Exercise requirements: Reproduce the passage of the book review below that runs between "What causes rich" and "institutions is degenerating.", inclusive, keeping every word unchanged.

Text segment:
Harvard Historian Warns the State Is Causing the West’s ‘Great Degeneration’

Published July 15, 2013

The Great Degeneration: How Institutions Decay and Economies Die, by Niall Ferguson, Penguin Press, 176 pages, ISBN: 978-1-59420-545-3

What causes rich nations to lose their way? Symptoms of decline are all around us: slow growth, crushing debts, increasing inequality, and aging populations. What exactly has gone wrong? In his new book, The Great Degeneration, bestselling historian Niall Ferguson argues the intricate framework of our institutions is degenerating.

The condition of representative government, the free market, the rule of law, and a free society are each addressed in separate chapters of this brief book. These institutions set the West on the path to prosperity, and they have dramatically declined in recent decades, Ferguson observes.

Governments have broken the implied contracts among generations by heaping IOUs on our children and grandchildren. Our markets are hindered by overly complex regulations. Why, he asks, is it 100 times more expensive to bring a new medicine to market than it was 60 years ago? He wryly suggests the Food and Drug Administration would prohibit the sale of table salt if it were put forward as a new product today, because of its toxicity in large doses.

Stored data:
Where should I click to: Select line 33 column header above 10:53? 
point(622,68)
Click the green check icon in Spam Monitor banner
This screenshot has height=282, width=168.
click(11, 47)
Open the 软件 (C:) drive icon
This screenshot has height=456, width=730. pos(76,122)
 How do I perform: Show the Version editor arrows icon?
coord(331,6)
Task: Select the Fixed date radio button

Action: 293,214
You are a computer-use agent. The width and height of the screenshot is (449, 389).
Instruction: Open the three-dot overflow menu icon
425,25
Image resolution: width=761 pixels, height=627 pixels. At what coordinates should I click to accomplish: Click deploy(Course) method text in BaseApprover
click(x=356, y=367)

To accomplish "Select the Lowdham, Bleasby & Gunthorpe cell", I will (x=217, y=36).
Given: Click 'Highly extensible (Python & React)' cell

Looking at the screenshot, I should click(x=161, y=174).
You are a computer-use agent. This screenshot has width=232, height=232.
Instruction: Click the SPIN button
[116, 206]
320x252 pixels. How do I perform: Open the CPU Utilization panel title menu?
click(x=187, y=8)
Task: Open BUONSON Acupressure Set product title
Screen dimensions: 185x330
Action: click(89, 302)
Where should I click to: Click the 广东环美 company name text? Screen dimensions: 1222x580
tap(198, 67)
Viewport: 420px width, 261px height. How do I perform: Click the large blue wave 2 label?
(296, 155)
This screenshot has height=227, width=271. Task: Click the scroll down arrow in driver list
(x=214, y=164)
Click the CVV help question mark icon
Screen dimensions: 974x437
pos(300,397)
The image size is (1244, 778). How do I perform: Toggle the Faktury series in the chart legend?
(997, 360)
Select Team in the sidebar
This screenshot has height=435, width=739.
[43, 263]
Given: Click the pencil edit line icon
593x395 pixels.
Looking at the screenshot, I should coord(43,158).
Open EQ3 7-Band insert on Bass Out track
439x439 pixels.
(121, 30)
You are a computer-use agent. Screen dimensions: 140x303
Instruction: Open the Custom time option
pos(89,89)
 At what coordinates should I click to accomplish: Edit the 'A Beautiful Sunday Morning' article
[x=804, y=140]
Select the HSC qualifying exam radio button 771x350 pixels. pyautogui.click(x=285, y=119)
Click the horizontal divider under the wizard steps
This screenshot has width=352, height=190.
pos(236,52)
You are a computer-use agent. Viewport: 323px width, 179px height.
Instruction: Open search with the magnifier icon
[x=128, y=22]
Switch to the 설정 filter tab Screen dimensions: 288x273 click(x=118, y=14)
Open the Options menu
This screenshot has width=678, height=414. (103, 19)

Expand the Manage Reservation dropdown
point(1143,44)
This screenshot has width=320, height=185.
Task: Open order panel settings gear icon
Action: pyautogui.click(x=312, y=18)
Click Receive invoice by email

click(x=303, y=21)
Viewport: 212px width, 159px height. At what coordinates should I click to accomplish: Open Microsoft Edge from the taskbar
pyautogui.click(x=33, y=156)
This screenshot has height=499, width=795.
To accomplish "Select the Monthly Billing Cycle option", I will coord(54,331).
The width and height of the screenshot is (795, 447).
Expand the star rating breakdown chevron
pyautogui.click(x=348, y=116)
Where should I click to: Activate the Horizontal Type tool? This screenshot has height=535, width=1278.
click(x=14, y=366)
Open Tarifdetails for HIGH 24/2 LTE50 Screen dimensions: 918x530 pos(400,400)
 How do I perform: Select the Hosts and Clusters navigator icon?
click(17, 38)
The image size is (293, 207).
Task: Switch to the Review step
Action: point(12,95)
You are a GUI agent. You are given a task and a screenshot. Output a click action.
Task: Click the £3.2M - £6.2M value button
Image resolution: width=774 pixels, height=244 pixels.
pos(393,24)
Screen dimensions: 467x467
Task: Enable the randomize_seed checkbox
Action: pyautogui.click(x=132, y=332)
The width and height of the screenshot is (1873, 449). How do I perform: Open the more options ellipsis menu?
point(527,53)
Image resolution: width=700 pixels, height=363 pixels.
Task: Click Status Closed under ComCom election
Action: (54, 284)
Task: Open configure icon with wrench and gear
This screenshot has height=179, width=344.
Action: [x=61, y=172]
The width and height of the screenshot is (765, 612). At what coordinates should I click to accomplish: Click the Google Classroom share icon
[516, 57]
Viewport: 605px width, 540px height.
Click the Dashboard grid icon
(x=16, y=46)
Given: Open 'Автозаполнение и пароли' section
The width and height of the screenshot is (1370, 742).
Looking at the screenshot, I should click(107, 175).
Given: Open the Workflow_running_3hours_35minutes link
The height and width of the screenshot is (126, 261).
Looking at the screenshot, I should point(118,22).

Reply to the task:
What causes rich nations to lose their way? Symptoms of decline are all around us: slow growth, crushing debts, increasing inequality, and aging populations. What exactly has gone wrong? In his new book, The Great Degeneration, bestselling historian Niall Ferguson argues the intricate framework of our institutions is degenerating.